(Given records):
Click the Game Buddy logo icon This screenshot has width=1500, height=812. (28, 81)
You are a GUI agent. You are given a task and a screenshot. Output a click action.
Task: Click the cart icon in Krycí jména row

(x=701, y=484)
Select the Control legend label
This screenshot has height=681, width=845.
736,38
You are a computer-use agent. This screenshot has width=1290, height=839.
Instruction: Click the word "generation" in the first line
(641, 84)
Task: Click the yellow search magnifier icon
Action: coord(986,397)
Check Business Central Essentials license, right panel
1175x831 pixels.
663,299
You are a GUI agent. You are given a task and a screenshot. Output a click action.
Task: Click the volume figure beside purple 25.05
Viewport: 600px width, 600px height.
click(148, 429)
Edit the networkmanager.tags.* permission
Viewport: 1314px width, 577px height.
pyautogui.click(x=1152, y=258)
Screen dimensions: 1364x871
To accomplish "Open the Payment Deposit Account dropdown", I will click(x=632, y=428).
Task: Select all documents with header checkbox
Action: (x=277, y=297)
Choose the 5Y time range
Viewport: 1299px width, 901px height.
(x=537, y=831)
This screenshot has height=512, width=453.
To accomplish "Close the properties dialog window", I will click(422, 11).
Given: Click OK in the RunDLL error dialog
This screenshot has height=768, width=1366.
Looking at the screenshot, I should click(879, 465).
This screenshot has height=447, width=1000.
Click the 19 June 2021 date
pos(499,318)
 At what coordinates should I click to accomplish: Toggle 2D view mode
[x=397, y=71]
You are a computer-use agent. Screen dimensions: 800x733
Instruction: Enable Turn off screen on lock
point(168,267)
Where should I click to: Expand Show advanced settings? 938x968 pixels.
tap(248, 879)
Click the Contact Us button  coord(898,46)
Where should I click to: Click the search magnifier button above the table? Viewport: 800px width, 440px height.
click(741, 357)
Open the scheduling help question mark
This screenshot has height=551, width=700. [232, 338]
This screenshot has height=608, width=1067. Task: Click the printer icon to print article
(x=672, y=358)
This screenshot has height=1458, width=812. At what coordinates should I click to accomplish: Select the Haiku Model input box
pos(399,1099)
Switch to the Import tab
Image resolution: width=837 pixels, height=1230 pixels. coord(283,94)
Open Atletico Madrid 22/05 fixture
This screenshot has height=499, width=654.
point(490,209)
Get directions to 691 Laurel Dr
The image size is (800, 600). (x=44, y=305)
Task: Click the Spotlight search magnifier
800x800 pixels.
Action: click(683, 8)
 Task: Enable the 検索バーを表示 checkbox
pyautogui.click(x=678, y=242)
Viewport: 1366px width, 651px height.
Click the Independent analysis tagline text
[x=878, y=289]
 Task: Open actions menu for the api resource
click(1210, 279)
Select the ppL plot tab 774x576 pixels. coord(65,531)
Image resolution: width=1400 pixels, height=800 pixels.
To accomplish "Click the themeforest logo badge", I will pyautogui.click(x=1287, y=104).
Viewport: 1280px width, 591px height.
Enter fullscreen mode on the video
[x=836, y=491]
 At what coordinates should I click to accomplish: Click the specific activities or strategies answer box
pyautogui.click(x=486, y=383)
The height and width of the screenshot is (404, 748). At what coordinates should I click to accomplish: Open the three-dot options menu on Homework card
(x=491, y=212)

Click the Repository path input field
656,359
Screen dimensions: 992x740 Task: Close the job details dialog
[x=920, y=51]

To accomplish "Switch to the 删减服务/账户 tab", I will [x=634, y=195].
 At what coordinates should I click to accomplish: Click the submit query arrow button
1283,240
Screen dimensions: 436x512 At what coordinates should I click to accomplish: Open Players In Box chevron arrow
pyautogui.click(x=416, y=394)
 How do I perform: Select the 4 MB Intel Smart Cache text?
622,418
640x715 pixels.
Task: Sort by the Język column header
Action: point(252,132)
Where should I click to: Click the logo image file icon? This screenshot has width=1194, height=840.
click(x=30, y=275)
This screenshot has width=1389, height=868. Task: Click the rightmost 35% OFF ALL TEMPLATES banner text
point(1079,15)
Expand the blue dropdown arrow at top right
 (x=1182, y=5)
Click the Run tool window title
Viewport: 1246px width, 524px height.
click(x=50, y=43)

(Required work): Among the records above, only the lines between the line holding "Get directions to 691 Laurel Dr" and the line holding "Image resolution: width=1400", inclusive, are to be output, exactly as written.

(Exercise result):
Get directions to 691 Laurel Dr
The image size is (800, 600). (x=44, y=305)
Task: Click the Spotlight search magnifier
800x800 pixels.
Action: click(683, 8)
 Task: Enable the 検索バーを表示 checkbox
pyautogui.click(x=678, y=242)
Viewport: 1366px width, 651px height.
Click the Independent analysis tagline text
[x=878, y=289]
 Task: Open actions menu for the api resource
click(1210, 279)
Select the ppL plot tab 774x576 pixels. coord(65,531)
Image resolution: width=1400 pixels, height=800 pixels.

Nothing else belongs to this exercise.